About this exercise: Each record must be printed exactly as given.

[Source data]

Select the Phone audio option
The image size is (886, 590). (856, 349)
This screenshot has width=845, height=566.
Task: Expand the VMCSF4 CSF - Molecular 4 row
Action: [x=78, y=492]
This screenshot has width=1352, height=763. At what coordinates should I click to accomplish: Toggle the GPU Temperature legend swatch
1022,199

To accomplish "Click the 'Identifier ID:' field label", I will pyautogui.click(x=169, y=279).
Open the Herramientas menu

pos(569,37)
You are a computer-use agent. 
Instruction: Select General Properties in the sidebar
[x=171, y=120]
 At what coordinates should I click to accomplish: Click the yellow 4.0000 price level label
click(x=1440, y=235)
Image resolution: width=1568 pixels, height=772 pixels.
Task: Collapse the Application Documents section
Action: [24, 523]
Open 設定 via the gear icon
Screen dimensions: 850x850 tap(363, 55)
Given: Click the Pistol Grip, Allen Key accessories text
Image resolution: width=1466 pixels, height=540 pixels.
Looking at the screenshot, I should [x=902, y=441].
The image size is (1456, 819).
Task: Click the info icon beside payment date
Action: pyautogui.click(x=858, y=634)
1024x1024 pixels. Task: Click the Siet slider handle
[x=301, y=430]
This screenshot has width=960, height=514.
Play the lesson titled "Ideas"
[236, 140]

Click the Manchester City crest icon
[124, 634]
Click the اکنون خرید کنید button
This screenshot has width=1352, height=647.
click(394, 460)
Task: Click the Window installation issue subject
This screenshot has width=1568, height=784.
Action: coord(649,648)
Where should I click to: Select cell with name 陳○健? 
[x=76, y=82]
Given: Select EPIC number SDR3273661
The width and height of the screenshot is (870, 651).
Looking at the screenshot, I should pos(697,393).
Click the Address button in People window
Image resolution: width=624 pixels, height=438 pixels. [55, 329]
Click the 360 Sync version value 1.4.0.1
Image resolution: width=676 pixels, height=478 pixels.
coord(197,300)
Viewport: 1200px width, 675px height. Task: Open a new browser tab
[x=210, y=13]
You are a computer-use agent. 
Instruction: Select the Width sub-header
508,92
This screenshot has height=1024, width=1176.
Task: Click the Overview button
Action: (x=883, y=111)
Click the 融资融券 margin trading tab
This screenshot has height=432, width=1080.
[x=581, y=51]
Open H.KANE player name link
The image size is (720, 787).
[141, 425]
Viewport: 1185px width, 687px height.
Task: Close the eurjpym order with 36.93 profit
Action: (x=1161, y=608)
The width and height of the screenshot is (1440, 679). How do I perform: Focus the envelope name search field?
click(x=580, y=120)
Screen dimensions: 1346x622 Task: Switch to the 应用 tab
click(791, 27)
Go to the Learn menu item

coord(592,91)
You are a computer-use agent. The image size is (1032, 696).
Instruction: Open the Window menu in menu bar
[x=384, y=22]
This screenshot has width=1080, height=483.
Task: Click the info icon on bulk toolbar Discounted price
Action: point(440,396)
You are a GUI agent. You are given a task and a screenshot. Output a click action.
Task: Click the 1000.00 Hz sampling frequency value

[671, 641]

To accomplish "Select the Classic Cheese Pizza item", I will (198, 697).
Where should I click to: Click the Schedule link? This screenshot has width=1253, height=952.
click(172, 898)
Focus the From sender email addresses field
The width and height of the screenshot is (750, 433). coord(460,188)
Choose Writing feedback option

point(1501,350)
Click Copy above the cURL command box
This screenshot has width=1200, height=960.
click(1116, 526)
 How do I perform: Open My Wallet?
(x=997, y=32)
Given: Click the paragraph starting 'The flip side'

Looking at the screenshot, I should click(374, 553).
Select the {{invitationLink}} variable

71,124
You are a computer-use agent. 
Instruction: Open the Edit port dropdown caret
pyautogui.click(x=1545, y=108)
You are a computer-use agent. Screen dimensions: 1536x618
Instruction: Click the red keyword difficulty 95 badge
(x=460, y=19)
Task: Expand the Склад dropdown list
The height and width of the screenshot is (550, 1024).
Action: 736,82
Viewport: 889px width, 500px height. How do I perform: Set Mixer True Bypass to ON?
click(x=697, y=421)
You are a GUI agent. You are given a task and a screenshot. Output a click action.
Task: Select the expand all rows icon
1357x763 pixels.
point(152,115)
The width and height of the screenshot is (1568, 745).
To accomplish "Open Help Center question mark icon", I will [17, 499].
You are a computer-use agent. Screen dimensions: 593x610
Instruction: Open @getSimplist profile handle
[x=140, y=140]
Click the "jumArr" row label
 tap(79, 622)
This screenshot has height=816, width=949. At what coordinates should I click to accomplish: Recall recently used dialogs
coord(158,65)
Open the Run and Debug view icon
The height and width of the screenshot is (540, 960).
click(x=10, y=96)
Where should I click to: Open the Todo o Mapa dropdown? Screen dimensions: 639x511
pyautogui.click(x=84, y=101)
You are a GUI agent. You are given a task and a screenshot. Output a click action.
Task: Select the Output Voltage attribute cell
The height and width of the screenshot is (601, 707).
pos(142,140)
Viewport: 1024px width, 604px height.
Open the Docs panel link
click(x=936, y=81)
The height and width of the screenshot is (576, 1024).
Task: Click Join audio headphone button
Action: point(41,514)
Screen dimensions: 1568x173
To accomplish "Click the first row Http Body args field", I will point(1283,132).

[/Source data]

Task response:
Select the Phone audio option
The image size is (886, 590). (856, 349)
This screenshot has width=845, height=566.
Task: Expand the VMCSF4 CSF - Molecular 4 row
Action: [x=78, y=492]
This screenshot has width=1352, height=763. At what coordinates should I click to accomplish: Toggle the GPU Temperature legend swatch
1022,199

To accomplish "Click the 'Identifier ID:' field label", I will pyautogui.click(x=169, y=279).
Open the Herramientas menu

pos(569,37)
You are a computer-use agent. 
Instruction: Select General Properties in the sidebar
[x=171, y=120]
 At what coordinates should I click to accomplish: Click the yellow 4.0000 price level label
click(x=1440, y=235)
Image resolution: width=1568 pixels, height=772 pixels.
Task: Collapse the Application Documents section
Action: [24, 523]
Open 設定 via the gear icon
Screen dimensions: 850x850 tap(363, 55)
Given: Click the Pistol Grip, Allen Key accessories text
Image resolution: width=1466 pixels, height=540 pixels.
Looking at the screenshot, I should [x=902, y=441].
The image size is (1456, 819).
Task: Click the info icon beside payment date
Action: pyautogui.click(x=858, y=634)
1024x1024 pixels. Task: Click the Siet slider handle
[x=301, y=430]
This screenshot has width=960, height=514.
Play the lesson titled "Ideas"
[236, 140]

Click the Manchester City crest icon
[124, 634]
Click the اکنون خرید کنید button
This screenshot has width=1352, height=647.
click(394, 460)
Task: Click the Window installation issue subject
This screenshot has width=1568, height=784.
Action: coord(649,648)
Where should I click to: Select cell with name 陳○健? 
[x=76, y=82]
Given: Select EPIC number SDR3273661
The width and height of the screenshot is (870, 651).
Looking at the screenshot, I should pos(697,393).
Click the Address button in People window
Image resolution: width=624 pixels, height=438 pixels. [55, 329]
Click the 360 Sync version value 1.4.0.1
Image resolution: width=676 pixels, height=478 pixels.
coord(197,300)
Viewport: 1200px width, 675px height. Task: Open a new browser tab
[x=210, y=13]
You are a computer-use agent. 
Instruction: Select the Width sub-header
508,92
This screenshot has height=1024, width=1176.
Task: Click the Overview button
Action: (x=883, y=111)
Click the 融资融券 margin trading tab
This screenshot has height=432, width=1080.
[x=581, y=51]
Open H.KANE player name link
The image size is (720, 787).
[141, 425]
Viewport: 1185px width, 687px height.
Task: Close the eurjpym order with 36.93 profit
Action: (x=1161, y=608)
The width and height of the screenshot is (1440, 679). How do I perform: Focus the envelope name search field?
click(x=580, y=120)
Screen dimensions: 1346x622 Task: Switch to the 应用 tab
click(791, 27)
Go to the Learn menu item

coord(592,91)
You are a computer-use agent. The image size is (1032, 696).
Instruction: Open the Window menu in menu bar
[x=384, y=22]
This screenshot has width=1080, height=483.
Task: Click the info icon on bulk toolbar Discounted price
Action: point(440,396)
You are a GUI agent. You are given a task and a screenshot. Output a click action.
Task: Click the 1000.00 Hz sampling frequency value

[671, 641]

To accomplish "Select the Classic Cheese Pizza item", I will (198, 697).
Where should I click to: Click the Schedule link? This screenshot has width=1253, height=952.
click(172, 898)
Focus the From sender email addresses field
The width and height of the screenshot is (750, 433). coord(460,188)
Choose Writing feedback option

point(1501,350)
Click Copy above the cURL command box
This screenshot has width=1200, height=960.
click(1116, 526)
 How do I perform: Open My Wallet?
(x=997, y=32)
Given: Click the paragraph starting 'The flip side'

Looking at the screenshot, I should click(374, 553).
Select the {{invitationLink}} variable

71,124
You are a computer-use agent. 
Instruction: Open the Edit port dropdown caret
pyautogui.click(x=1545, y=108)
You are a computer-use agent. Screen dimensions: 1536x618
Instruction: Click the red keyword difficulty 95 badge
(x=460, y=19)
Task: Expand the Склад dropdown list
The height and width of the screenshot is (550, 1024).
Action: 736,82
Viewport: 889px width, 500px height. How do I perform: Set Mixer True Bypass to ON?
click(x=697, y=421)
You are a GUI agent. You are given a task and a screenshot. Output a click action.
Task: Select the expand all rows icon
1357x763 pixels.
point(152,115)
The width and height of the screenshot is (1568, 745).
To accomplish "Open Help Center question mark icon", I will [17, 499].
You are a computer-use agent. Screen dimensions: 593x610
Instruction: Open @getSimplist profile handle
[x=140, y=140]
Click the "jumArr" row label
 tap(79, 622)
This screenshot has height=816, width=949. At what coordinates should I click to accomplish: Recall recently used dialogs
coord(158,65)
Open the Run and Debug view icon
The height and width of the screenshot is (540, 960).
click(x=10, y=96)
Where should I click to: Open the Todo o Mapa dropdown? Screen dimensions: 639x511
pyautogui.click(x=84, y=101)
You are a GUI agent. You are given a task and a screenshot. Output a click action.
Task: Select the Output Voltage attribute cell
The height and width of the screenshot is (601, 707).
pos(142,140)
Viewport: 1024px width, 604px height.
Open the Docs panel link
click(x=936, y=81)
The height and width of the screenshot is (576, 1024).
Task: Click Join audio headphone button
Action: point(41,514)
Screen dimensions: 1568x173
To accomplish "Click the first row Http Body args field", I will point(1283,132).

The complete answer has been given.